• [Problem details]: Omit the images, then print each record below exactly as it reads.

========================================================================

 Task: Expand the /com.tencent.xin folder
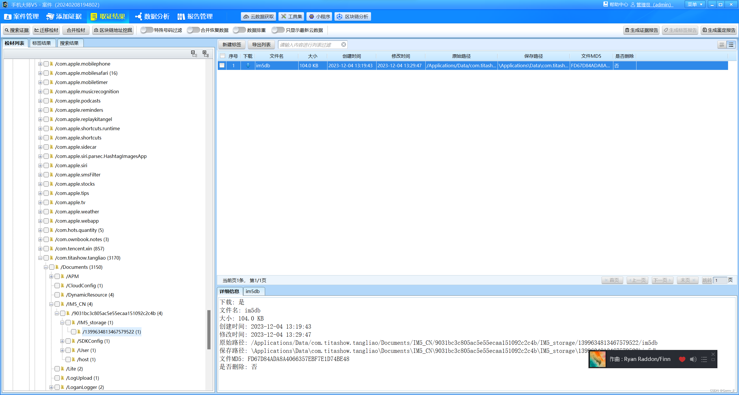coord(40,249)
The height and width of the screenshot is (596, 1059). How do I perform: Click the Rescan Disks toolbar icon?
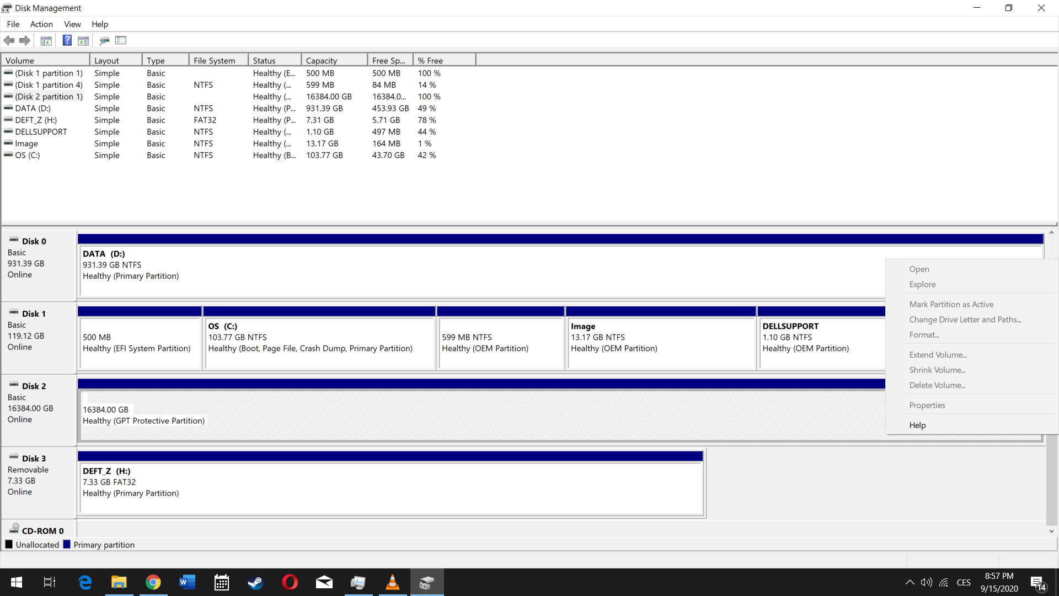(104, 40)
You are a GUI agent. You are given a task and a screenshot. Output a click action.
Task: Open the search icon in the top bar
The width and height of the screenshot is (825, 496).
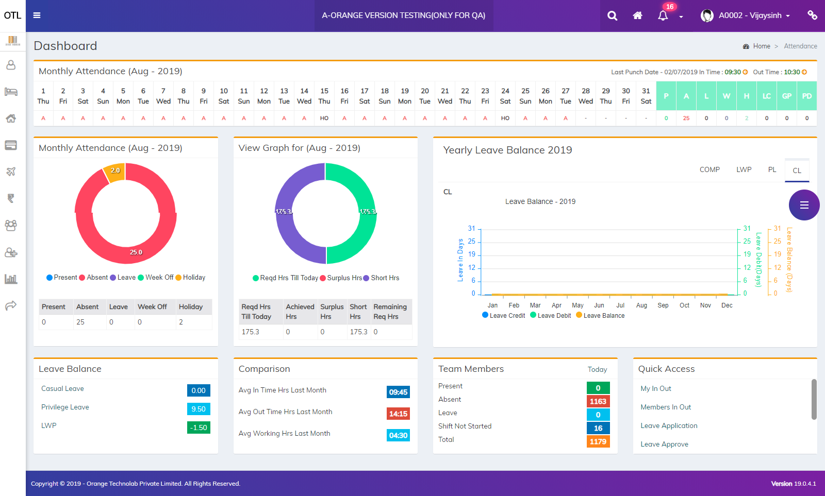tap(612, 15)
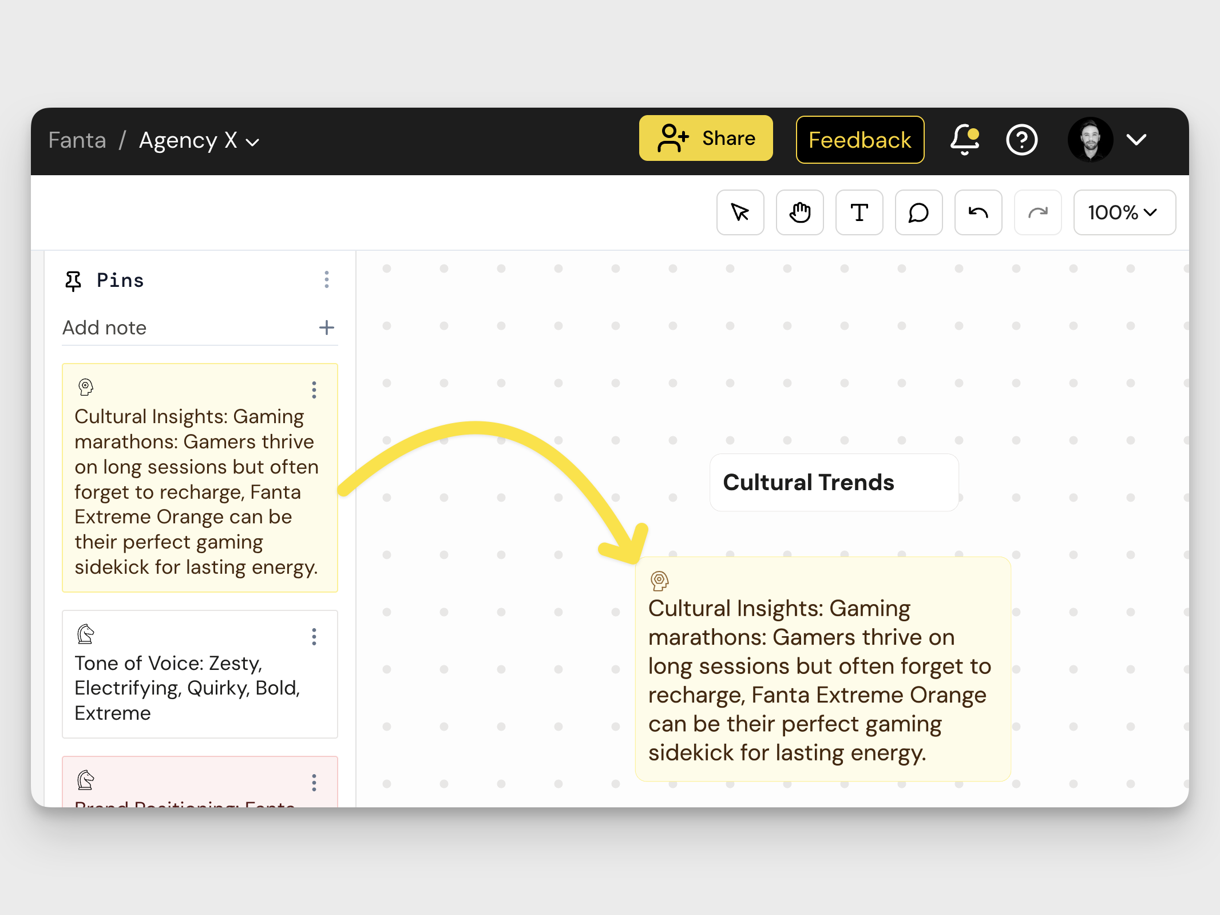Click the undo arrow

978,212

========================================================================

• [Task solution]:
 Task: Expand the /com.tencent.xin folder
coord(40,249)
The height and width of the screenshot is (596, 1059). How do I perform: Click the Rescan Disks toolbar icon?
(104, 40)
You are a GUI agent. You are given a task and a screenshot. Output a click action.
Task: Open the search icon in the top bar
The width and height of the screenshot is (825, 496).
tap(612, 15)
Click the undo arrow

978,212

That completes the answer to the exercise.